Entre 1932 y 1936 colaboró con Vanity Fair, fotografió a celebridades como Frida Kahlo y Martha Graham, así como a numerosos compañeros de profesión como Minor White, Alfred Stieglitz, Ansel Adams, Man Ray, August Sander, Dorothea Lange, Edward Weston y Lisette Model.
Entre sus distinciones se encuentra el ser miembro del Salón de la Fama, Salón Internacional de la Fama y Museo de la Fotografía (2004 y de la Academia Estadounidense de las Artes y las Ciencias (1967). Asimismo, hacia 1970 ganó una Beca Guggenheim, con la que puedo organizar su extenso archivo.
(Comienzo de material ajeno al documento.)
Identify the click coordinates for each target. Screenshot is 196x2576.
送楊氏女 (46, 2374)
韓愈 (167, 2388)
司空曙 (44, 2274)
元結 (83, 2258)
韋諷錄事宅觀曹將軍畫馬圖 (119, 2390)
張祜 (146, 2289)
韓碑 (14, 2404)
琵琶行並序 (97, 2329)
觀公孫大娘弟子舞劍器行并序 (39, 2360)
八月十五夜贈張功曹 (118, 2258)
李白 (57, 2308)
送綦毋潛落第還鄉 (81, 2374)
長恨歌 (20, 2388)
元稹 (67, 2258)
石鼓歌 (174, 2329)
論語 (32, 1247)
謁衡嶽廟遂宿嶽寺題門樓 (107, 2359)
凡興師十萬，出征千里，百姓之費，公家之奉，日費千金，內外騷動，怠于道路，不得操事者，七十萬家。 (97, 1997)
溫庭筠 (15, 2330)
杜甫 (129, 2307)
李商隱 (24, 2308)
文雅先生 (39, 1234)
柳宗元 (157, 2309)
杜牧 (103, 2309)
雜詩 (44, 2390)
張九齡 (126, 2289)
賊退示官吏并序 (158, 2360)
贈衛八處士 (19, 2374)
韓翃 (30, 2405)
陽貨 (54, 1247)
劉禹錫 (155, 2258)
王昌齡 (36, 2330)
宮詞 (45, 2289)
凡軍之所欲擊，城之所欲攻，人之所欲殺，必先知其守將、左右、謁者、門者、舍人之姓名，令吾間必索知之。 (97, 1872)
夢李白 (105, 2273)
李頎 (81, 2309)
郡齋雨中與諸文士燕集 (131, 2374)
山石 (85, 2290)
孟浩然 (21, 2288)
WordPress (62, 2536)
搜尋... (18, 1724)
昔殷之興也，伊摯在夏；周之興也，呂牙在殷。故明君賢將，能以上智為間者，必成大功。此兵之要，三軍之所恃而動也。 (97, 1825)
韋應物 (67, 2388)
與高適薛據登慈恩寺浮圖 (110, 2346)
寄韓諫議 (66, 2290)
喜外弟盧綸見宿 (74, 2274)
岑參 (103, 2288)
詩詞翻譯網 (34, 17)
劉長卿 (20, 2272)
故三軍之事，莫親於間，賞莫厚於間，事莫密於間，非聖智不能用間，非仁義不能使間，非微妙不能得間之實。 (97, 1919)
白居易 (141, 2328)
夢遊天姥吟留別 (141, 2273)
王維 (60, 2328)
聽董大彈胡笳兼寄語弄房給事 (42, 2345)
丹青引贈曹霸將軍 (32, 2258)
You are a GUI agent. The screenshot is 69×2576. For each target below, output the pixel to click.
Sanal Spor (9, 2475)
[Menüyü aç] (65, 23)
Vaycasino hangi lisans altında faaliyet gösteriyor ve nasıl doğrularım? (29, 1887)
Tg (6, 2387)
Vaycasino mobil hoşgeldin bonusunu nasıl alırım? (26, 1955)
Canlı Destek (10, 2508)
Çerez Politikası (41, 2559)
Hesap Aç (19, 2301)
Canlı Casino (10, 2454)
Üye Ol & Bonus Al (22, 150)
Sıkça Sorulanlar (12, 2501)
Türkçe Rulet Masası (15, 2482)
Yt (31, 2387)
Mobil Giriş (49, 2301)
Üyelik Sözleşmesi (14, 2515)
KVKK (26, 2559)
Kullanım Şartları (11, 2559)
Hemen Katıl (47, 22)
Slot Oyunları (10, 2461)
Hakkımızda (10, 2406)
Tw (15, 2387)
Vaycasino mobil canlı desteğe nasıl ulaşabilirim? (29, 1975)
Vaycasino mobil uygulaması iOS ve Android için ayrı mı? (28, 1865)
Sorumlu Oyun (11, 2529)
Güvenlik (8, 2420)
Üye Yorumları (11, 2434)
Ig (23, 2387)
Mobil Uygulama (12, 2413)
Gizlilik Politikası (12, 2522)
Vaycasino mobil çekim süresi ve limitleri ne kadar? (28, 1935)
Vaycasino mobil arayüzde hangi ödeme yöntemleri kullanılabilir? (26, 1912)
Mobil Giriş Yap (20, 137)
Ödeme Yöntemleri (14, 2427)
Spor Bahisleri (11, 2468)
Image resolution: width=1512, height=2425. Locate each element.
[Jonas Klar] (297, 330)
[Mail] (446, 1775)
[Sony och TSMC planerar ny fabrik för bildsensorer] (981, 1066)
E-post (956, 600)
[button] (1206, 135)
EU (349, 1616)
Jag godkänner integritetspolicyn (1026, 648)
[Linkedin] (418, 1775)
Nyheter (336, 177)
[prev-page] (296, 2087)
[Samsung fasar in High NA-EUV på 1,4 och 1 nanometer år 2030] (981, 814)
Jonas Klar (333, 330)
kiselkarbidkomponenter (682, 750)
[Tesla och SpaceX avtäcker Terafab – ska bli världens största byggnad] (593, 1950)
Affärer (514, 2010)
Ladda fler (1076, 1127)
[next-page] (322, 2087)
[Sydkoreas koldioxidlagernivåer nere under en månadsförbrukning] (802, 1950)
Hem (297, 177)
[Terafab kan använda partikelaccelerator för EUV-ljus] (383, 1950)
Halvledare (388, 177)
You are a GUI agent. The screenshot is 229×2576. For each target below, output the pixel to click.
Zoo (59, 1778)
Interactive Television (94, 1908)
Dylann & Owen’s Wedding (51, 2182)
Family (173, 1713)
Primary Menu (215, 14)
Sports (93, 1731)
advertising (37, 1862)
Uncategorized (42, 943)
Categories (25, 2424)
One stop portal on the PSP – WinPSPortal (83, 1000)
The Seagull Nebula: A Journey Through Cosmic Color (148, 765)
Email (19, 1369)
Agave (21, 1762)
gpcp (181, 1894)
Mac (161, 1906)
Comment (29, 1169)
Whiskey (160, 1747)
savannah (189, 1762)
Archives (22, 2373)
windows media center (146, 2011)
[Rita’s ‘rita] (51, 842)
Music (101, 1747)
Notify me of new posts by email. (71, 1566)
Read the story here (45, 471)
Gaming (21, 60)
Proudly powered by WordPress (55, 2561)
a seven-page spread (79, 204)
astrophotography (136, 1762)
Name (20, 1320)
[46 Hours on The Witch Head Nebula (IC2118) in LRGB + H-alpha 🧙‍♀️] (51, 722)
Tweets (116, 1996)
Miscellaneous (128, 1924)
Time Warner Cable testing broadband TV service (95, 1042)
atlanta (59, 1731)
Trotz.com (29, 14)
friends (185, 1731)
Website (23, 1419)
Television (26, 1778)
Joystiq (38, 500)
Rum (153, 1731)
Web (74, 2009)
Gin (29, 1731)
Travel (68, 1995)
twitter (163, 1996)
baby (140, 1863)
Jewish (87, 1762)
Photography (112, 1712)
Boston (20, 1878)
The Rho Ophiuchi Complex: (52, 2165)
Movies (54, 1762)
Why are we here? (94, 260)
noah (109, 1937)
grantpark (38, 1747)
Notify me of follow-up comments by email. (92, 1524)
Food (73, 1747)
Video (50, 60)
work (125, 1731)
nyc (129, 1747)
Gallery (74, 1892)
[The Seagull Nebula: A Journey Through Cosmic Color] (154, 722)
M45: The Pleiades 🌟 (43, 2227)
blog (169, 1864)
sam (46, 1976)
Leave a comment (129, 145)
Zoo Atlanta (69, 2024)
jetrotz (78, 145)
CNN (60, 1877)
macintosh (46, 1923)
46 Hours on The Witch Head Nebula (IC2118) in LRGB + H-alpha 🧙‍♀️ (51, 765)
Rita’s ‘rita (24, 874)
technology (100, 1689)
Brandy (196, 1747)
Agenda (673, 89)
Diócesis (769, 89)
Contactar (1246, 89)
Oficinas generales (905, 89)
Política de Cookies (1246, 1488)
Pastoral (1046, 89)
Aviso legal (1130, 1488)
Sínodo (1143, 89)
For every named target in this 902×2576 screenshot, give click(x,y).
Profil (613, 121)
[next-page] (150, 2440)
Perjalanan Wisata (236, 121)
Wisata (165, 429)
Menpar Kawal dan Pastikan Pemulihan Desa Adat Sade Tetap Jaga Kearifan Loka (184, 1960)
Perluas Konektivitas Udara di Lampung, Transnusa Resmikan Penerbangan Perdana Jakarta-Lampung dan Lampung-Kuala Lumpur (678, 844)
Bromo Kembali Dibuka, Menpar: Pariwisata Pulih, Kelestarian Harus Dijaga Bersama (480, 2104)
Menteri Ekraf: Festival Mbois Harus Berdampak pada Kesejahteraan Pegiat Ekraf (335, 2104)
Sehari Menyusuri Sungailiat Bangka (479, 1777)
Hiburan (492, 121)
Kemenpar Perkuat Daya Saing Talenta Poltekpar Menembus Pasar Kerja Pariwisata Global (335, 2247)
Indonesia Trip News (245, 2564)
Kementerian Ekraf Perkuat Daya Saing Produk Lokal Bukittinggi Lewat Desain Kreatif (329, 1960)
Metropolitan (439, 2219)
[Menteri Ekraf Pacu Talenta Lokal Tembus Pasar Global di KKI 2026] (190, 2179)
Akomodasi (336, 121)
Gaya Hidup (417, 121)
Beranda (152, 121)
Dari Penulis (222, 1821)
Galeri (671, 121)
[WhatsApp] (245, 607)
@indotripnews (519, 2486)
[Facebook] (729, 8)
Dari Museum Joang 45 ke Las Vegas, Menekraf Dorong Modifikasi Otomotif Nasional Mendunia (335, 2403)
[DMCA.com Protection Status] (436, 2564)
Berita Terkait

La artista creó para firmar sus fotografías que incorporaba su nombre fonéticamente, I-MO-GEN, escrito en caracteres chinos que significaban «ideas sin fin».
El 23 de junio de 1976 falleció a sus 93 años, en San Francisco, California. La preservación de su archivo y legado ha sido asegurada a través de la Imogen Cunningham Trust, institución dirigida por su nieta Meg Partridge.
Imogen Cunningham y sus estilos de fotografía
La carrera de Cunningham fue tan extensa y diversa que no podríamos decir que tuvo un “estilo de fotografía”, sino más bien diversos estilos que exploró en varias etapas de su trayectoria. Es clave comprender que ella jamás se limitó a alguna doctrina o género. Desde el Dadá al surrealismo, a Lisette Model, August Sander o Edward Steichen, Imogen tomó inspiración de todas partes.
La fotógrafa siempre experimentaba, cambiaba de cámara, géneros e intereses con el tiempo. Sin embargo, a grandes rasgos, podemos decir que existen tres áreas principales en su obra: la botánica, el retrato y el desnudo.
Fotografía de botánica
Cunningham es especialmente reconocida por sus detallados y poéticos estudios botánicos, realizados principalmente en la década de los veinte del siglo pasado, siendo entre 1923 y 1925 la época de mayor producción.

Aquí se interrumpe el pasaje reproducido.